*Activity*:
An identical copy of all records below is to be written out.

[[ Data excerpts open ]]

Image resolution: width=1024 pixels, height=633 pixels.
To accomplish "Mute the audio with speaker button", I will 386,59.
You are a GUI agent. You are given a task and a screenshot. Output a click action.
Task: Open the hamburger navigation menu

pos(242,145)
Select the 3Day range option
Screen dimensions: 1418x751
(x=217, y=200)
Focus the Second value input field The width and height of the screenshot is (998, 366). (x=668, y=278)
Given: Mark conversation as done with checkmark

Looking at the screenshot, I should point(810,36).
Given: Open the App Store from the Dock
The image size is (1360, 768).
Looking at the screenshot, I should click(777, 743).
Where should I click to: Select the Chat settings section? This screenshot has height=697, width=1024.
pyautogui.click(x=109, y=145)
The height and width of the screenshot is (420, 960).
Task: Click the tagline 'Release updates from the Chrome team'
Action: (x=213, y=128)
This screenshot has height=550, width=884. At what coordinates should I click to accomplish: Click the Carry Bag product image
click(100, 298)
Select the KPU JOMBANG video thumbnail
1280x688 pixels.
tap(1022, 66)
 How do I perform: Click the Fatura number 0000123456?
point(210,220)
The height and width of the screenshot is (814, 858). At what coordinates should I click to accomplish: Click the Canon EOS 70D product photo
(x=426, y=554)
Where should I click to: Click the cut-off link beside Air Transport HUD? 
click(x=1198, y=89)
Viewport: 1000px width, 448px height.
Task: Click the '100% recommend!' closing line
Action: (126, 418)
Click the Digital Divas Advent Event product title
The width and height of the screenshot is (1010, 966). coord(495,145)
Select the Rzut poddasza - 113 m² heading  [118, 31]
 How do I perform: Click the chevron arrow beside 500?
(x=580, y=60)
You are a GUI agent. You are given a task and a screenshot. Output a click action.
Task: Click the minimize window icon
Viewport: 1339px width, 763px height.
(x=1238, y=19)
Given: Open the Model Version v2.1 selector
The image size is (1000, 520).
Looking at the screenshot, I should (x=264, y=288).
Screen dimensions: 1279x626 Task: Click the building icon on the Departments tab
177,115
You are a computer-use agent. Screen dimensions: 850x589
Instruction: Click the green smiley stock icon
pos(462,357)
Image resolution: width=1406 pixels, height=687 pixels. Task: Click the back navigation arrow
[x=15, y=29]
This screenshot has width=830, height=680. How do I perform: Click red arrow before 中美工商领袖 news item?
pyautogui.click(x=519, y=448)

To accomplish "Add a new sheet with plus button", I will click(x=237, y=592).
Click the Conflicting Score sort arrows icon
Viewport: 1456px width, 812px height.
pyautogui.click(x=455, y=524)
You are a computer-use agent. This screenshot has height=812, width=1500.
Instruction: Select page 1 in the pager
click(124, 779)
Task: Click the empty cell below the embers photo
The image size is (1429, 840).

[[ Data excerpts closed ]]

*Answer*:
Image resolution: width=1024 pixels, height=633 pixels.
To accomplish "Mute the audio with speaker button", I will 386,59.
You are a GUI agent. You are given a task and a screenshot. Output a click action.
Task: Open the hamburger navigation menu

pos(242,145)
Select the 3Day range option
Screen dimensions: 1418x751
(x=217, y=200)
Focus the Second value input field The width and height of the screenshot is (998, 366). (x=668, y=278)
Given: Mark conversation as done with checkmark

Looking at the screenshot, I should point(810,36).
Given: Open the App Store from the Dock
The image size is (1360, 768).
Looking at the screenshot, I should click(777, 743).
Where should I click to: Select the Chat settings section? This screenshot has height=697, width=1024.
pyautogui.click(x=109, y=145)
The height and width of the screenshot is (420, 960).
Task: Click the tagline 'Release updates from the Chrome team'
Action: (x=213, y=128)
This screenshot has height=550, width=884. At what coordinates should I click to accomplish: Click the Carry Bag product image
click(100, 298)
Select the KPU JOMBANG video thumbnail
1280x688 pixels.
tap(1022, 66)
 How do I perform: Click the Fatura number 0000123456?
point(210,220)
The height and width of the screenshot is (814, 858). At what coordinates should I click to accomplish: Click the Canon EOS 70D product photo
(x=426, y=554)
Where should I click to: Click the cut-off link beside Air Transport HUD? 
click(x=1198, y=89)
Viewport: 1000px width, 448px height.
Task: Click the '100% recommend!' closing line
Action: (126, 418)
Click the Digital Divas Advent Event product title
The width and height of the screenshot is (1010, 966). coord(495,145)
Select the Rzut poddasza - 113 m² heading  [118, 31]
 How do I perform: Click the chevron arrow beside 500?
(x=580, y=60)
You are a GUI agent. You are given a task and a screenshot. Output a click action.
Task: Click the minimize window icon
Viewport: 1339px width, 763px height.
(x=1238, y=19)
Given: Open the Model Version v2.1 selector
The image size is (1000, 520).
Looking at the screenshot, I should (x=264, y=288).
Screen dimensions: 1279x626 Task: Click the building icon on the Departments tab
177,115
You are a computer-use agent. Screen dimensions: 850x589
Instruction: Click the green smiley stock icon
pos(462,357)
Image resolution: width=1406 pixels, height=687 pixels. Task: Click the back navigation arrow
[x=15, y=29]
This screenshot has width=830, height=680. How do I perform: Click red arrow before 中美工商领袖 news item?
pyautogui.click(x=519, y=448)

To accomplish "Add a new sheet with plus button", I will click(x=237, y=592).
Click the Conflicting Score sort arrows icon
Viewport: 1456px width, 812px height.
pyautogui.click(x=455, y=524)
You are a computer-use agent. This screenshot has height=812, width=1500.
Instruction: Select page 1 in the pager
click(124, 779)
Task: Click the empty cell below the embers photo
The image size is (1429, 840).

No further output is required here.